In this episode Andrew and Paul cover the high terrain of DevOps. We have come to understand that great software delivery is more about practices than process, and none are more important than the practices we collectively term “DevOps”. We’ll talk about what we mean by DevOps, what the underlying principles are, discover that DevOps isn’t like sex at all, and note some bear traps you should avoid.
This is part one of a two-part episode. You can read and listen to part two here.
If you work in software development, and if you haven’t been living in a cave since 1994, you’ll have heard about DevOps. Everyone talks about it, everyone has their own idea about what’s involved and everyone assumes that everyone else has got it better. Maybe it’s more like sex than we thought…
This is another big topic and we’ve split the discussion across two episodes. In this episode we’re introducing DevOps and looking at principles 1-5. In the next episode we’ll look at principles 6-10 and wrap up. This is a feast of content for those who work in software, and you’re in for a treat if you like to draw on the experience of people with decades of industry experience.
Here are the highlights of the episode:
- Principle #1: Automate everything
- Spare everyone from the toil of repetitive work. Humans should focus on solving problems not cranking the handle on the machine.
- Automation is a prerequisite for quality. Without automation there is no repeatability, and without repeatability there is no quality.
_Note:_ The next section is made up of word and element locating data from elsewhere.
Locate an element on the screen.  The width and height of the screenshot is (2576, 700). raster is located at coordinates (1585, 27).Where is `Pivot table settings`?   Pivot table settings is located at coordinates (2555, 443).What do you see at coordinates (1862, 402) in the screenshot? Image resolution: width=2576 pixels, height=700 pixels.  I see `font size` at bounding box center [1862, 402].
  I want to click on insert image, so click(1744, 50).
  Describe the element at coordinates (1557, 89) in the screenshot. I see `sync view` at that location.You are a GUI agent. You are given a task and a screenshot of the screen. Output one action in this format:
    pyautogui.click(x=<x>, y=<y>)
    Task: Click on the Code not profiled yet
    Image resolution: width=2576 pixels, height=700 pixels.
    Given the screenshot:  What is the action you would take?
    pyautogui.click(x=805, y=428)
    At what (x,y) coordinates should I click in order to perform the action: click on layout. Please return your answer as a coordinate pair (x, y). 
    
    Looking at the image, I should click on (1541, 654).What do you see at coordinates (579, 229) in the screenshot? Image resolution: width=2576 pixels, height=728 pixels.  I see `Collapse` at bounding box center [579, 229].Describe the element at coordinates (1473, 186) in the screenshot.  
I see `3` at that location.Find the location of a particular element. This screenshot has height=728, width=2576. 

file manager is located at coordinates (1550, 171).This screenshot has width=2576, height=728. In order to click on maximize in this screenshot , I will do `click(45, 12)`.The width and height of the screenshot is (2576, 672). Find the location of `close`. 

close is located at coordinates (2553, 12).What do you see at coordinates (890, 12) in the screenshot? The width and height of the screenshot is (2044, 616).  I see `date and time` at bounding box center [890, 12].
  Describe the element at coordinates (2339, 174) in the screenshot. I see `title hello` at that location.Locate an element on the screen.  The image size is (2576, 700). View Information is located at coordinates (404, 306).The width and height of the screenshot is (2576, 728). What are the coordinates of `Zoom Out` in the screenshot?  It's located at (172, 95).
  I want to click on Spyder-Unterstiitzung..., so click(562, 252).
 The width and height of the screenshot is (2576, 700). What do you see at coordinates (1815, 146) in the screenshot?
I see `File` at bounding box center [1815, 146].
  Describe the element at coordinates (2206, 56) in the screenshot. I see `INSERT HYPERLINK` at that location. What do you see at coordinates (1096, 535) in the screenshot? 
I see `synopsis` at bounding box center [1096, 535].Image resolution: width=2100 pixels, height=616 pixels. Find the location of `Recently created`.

- Our automation includes the following:
- Testing
- Static code analysis
- Building and packaging applications
- Deploying and configuring infrastructure
- Principle #2: Git it the source of truth
- Everything goes through a Git repository (well, almost – see #3).
- We create appropriate security boundaries around our knowledge and IP.
- We have an audit record of changes, who did what, who approved what, and when.
- Avoids issues from dispersed knowledge and information.
- Principle #3: No sensitive data or values are stored in Git
- Applies to application secrets, keys, certificates with a private key, personal data, tokens.
- You can get into big trouble very easily if you have credentials in the wrong place! Paul gives an example of someone who left their AWS keys in a Git repo that accidentally became public.
- Use secure stores such as AWS Secrets Manager, AWS KMS, HSM’s, K8s Secrets.
- Adopt a rotation policy for secrets and make sure your DevOps process can handle rotating secrets.
- Think about how you will secure your sensitive informaition, how it is processed and who has access to it.
- Principle #4: Adopt an infrastructure as code (IaC) approach
- Infrastructure becomes declared as templates and can be automated.
- Changes to infrastructure are captured and can be rebuilt when needed.
- Principle #5: Adopt an immutable infrastructure approach
- VM nodes and containers are replaced rather than changed.
- This approach prevents configuration drift, which is a danger with mutable infrastructure tools such as Chef and Puppet.
- Updated images can be tested and verified prior to deployment.
- Live production infrastructure is not updated while running, which improves availability.
- This approach gives you the ability to roll back, perform canary deployments, blue/green deployments etc.
- We use desired state for services (e.g. cloud services) where we are not provisioning the infrastructure ourselves. An example of this is AWS EKS.